MMP2 and MMP9 are key proteins involved in the degradation of Col IV. In LF, the integrity of the vascular basement membrane serves a crucial role and Col IV is the main collagen in the vascular basement membrane (29). Our previous studies revealed significantly elevated levels of Col IV in the serum of LF, but the underlying mechanism remains unclear. To explore the effect of PSP on the vascular basement membrane in LF model rats, the expression of MMP2 and MMP9 was assessed in liver tissue. The results revealed that the protein expression levels of MMP2 and MMP9 were significantly increased in the model group compared with those in the control group; however, treatment with PSP or BJRG led to a significant decrease in the expression of MMP2 and MMP9 (Fig. 4A-C). These findings suggested that PSP might protect the integrity of the basement membrane by reducing MMPs.

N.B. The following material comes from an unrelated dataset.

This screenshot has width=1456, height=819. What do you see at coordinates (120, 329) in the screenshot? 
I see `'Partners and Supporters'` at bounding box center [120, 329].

LF is often accompanied by inflammation and oxidative stress, where the levels of proinflammatory factors (IL-1β and TNF-α) and peroxidation markers (MDA) are elevated, whereas the levels of anti-inflammatory (IL-10) and antioxidant factors (SOD and GSH-PX) are reduced (30). Pathological analysis of the liver revealed a notable inflammatory response in the model group compared with in the control group. The findings indicated that the serum levels of IL-1β, TNF-α and MDA were significantly elevated in the model group compared with those in the control group (Fig. 5A, B and E). By contrast, the levels of IL-10, SOD and GSH-PX were significantly reduced compared with those in the control group (Fig. 5C, D and F). However, treatment with PSP or BJRG markedly reduced the levels of IL-1β, TNF-α and MDA, while substantially increasing the levels of IL-10, SOD and GSH-PX. These results suggested that PSP may effectively alleviate the inflammatory response and oxidative stress in rats with LF.

In the development of LF, the TGF-β/Smad signaling pathway serves a key role, since the activation of HSCs promotes the release of TGF-β1. To investigate whether PSP affects the TGF-β/Smad pathway and contributes to the reduction in LF, levels of α-SMA and other components of the TGF-β/Smad pathway were assessed. PSP and BJRG treatment significantly reduced α-SMA expression levels in liver tissue, suggesting potential inhibition of HSC activation (Fig. 6A). Furthermore, the protein and mRNA levels of TGF-β1 and Smad3 were significantly elevated in the model group compared with those in the control group, whereas Smad7 levels were notably decreased (Fig. 6B-H). By contrast, following treatment with PSP, the expression of TGF-β1 and Smad3 was reduced, whereas Smad7 expression levels were significantly increased.